Argentina reduced child poverty by 1.7 million in 2024 despite implementing one of Latin America’s most aggressive fiscal reforms, according to UNICEF and the INDEC statistics bureau.

The national urban poverty rate plummeted from 52.9% to 38.1% in six months, while extreme poverty halved to 8.2%, marking the sharpest decline in decades.

President Javier Milei’s administration achieved this while slashing public spending by 5% of GDP and navigating a 1.7% economic contraction in 2024. Key drivers included targeted welfare programs and inflation control.

The government expanded the Universal Child Allowance (AUH) to cover teens up to age 17 and increased food card coverage, directly aiding vulnerable households.

Monthly inflation dropped from 25.5% to 2.4% by December 2024, stabilizing prices for essentials like food and medicine.
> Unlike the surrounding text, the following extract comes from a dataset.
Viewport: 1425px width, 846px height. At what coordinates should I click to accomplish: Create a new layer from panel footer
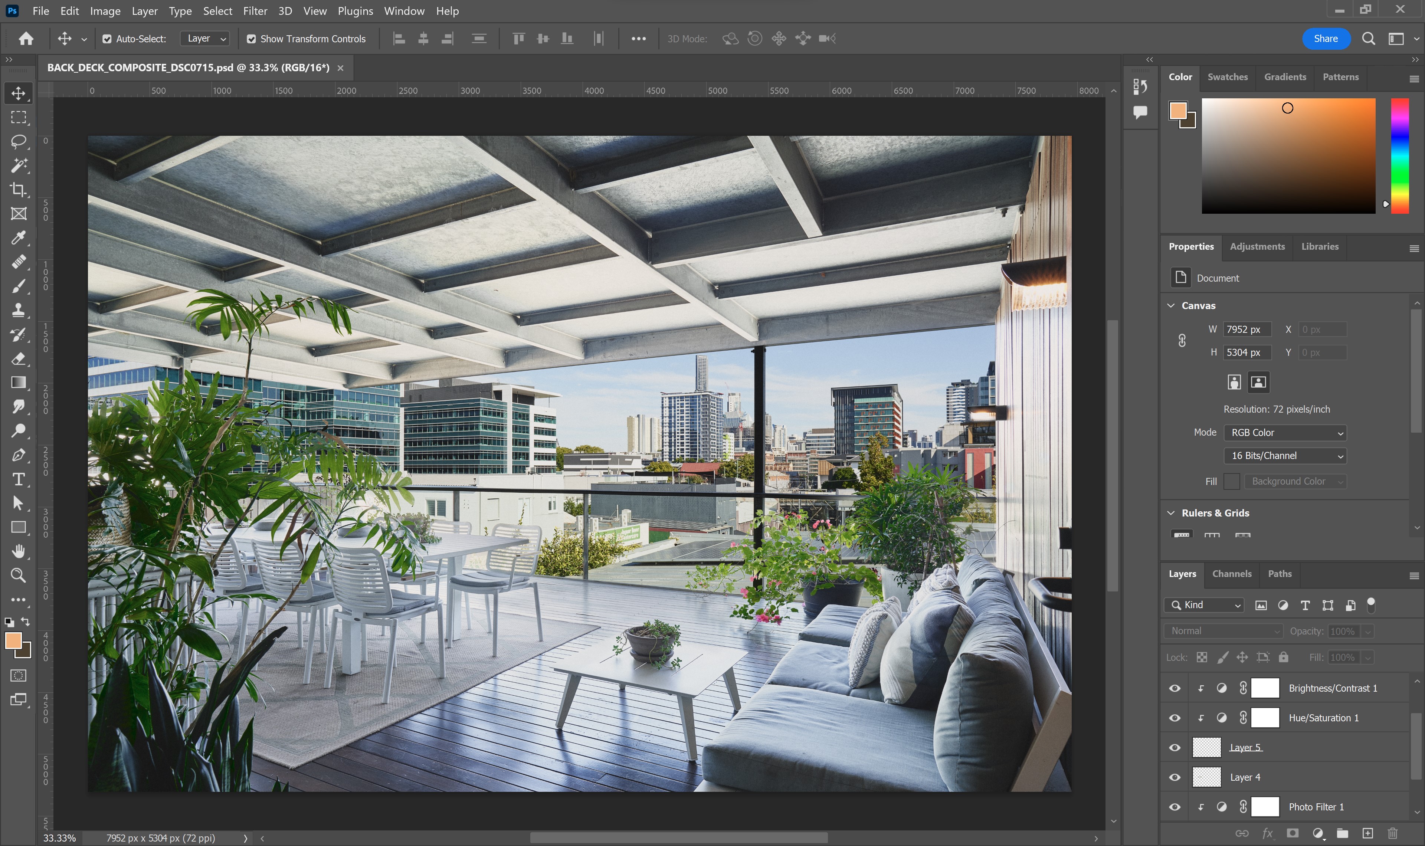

Private-sector wages grew 3% above inflation in early 2025, restoring purchasing power after years of decline.

Argentina Cuts Child Poverty by 1.7 Million Amid Historic Austerity, Defying Expectations
Argentina Cuts Child Poverty by 1.7 Million Amid Historic Austerity, Defying Expectations. (Photo Internet reproduction)

The labor market added 13.6 million jobs, a historic high, though unemployment edged up to 6.4% by late 2024. Critics note 11.5% of children remain in extreme poverty, and the AUH covers only half the cost of a basic food basket for average families.

UNICEF’s Argentina representative called the progress “striking” but urged longer-term solutions to address gaps in healthcare and education access. Milei’s reforms—deregulation, spending cuts, and currency stabilization—yielded Argentina’s first budget surplus in 14 years.

Argentina’s Market-Led Recovery Spurs Growth

The IMF projects 5.5% GDP growth for 2025, fueled by rebounding consumption and investment. This turnaround challenges conventional wisdom that austerity inevitably harms vulnerable populations, showing market-oriented policies can coexist with poverty reduction when paired with precise safety nets.

Businesses are cautiously optimistic. Agricultural exports surged 81% in early 2024, while manufacturing and construction lagged. The peso’s appreciation has dampened tourism but boosted imports of capital goods.

Economists warn sustaining growth requires deeper structural reforms, including modernizing tax systems and attracting foreign investment. Argentina’s experiment offers lessons for nations balancing fiscal discipline and social protection.

While debates continue over whether gains are temporary or lasting, 1.7 million children now face better odds of breaking poverty’s cycle—a tangible outcome in a region long plagued by economic instability.